Principles of Global Positioning Systems Suggested Reading for Students: Read Chapter 2. (Pages 9-15) of the TEXT book: Precision farming A guide for

Agriculturists. By John Deere. PRINCIPLE OF GLOBAL POSITIONING SYSTEM:

How the Global Positioning System works is, conceptually, really very simple. The GPS system is based on a distance measuring (satellite ranging) system. That means that we find ‘our position’ or ‘position of an object’ on earth by measuring our distance from a group of satellites in space. The satellites act as precise reference points for us. The GPS satellites transmit signals in all directions, with a preferential orientation toward the Earth.

You might ask: "How do we measure exactly how far we are from a satellite way out in space? And how do we know exactly where a moving satellite is?" These are a couple of the details we will deal with later.

Lets start with a simple example of triangulation: Here's a story problem similar to the ones we find in high school trigonometry textbooks:

Assume that Sam's boat travels at a speed of 6 miles per hour. Sam has determined that his favorite fishing spot in the Lake is: 10 minutes from dock A, 5 minutes from dock B, and 15 minutes from dock C Can you locate the fishing spot on a map of the lake that shows the dock locations? (Sam doesn't have a compass, but he can see each of the three docks from the fishing hole.)

The first step is to calculate how far the fishing spot is from each of the docks. We do this by multiplying his speed of 6 miles per hour (or ____ mile per minute) by the time required to reach the fishing spot from each dock.

DISTANCE = SPEED X TIME Distance to dock A:

0.1 miles/minute X 10 minutes = ______ miles

Distance to dock B:


0.1 miles/minute X 5 minutes = ______ miles

Distance to dock C: 0.1 miles/minute X 15 minutes = ______ miles

Let’s draw a circle around dock A on the map with a radius of ____ mile. Now

we know that Sam's fishing spot is somewhere on this circle. Let’s draw another circle around dock B with a radius of _____ miles. Notice these two circles intersect, or cross, at two points. This means the fishing spot is at one of these two intersecting points. If we draw a third circle around dock C with a ______ mile radius, all three circles cross at a single point. This point marks the fishing spot. From this example, we can define the steps required to locate the fishing spot as follows: 1. Determine the time required to reach the fishing spot from each of three boating

docks on the lake 2. Assume that the speed of the boat is constant at 6 miles per hour. 3. Calculate the distance, in miles, from each of the three docks. 4. Locate each of the boating docks already marked on the map. 5. Determine the fishing spot location by drawing circles on the map around the three

docks, which were equivalent to calculated distances.

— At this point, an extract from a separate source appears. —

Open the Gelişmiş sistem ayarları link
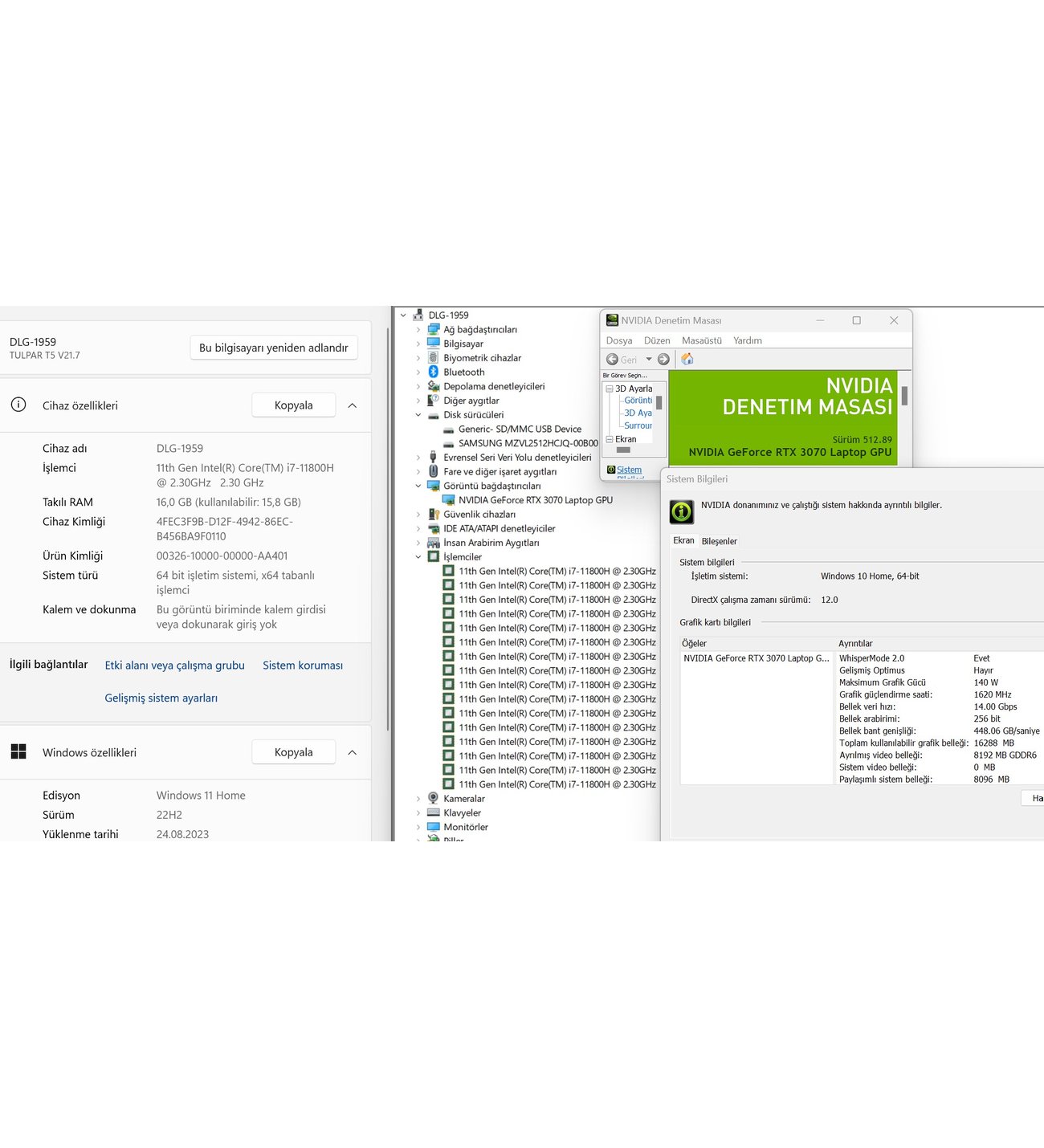Screen dimensions: 1044x1148 (161, 698)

These are essentially the same steps a GPS receiver uses to determine its position. In the example above, the “ranging method” was used to determine the location of the fishing spot in TWO dimensions based on distances from three reference points, by intersecting three circles at a single point. Likewise, GPS provides positions information in THREE dimensions by using signals from four (or more) satellites.

Let us have a look how GPS works. Let's say we are lost on planet earth and we are trying to locate ourselves on earth. If we know that we are a certain distance from satellite A, say 11,000 miles, that really narrows down where in the whole universe we can be. It tells us we must be somewhere on an imaginary sphere that is centered on the satellite and that has a radius of 11,000 miles. Now if at the same time we also know that we are 12,000 miles from another satellite, satellite B that further narrows down where we can be. Because the only place in the universe where we can be is on the intersection of the two spheres (11,000 miles from satellite A and 12,000 miles from satellite B). Then if we make a measurement from a third satellite we can really pinpoint ourselves. Because if we know that at the same time we are 13,000 miles from satellite C, there are only two points in space where that can be true. Those two points are where the 13,000-mile sphere cuts through the circle that's the inter-section of the 11,000-mile sphere and the 12,000-mile sphere.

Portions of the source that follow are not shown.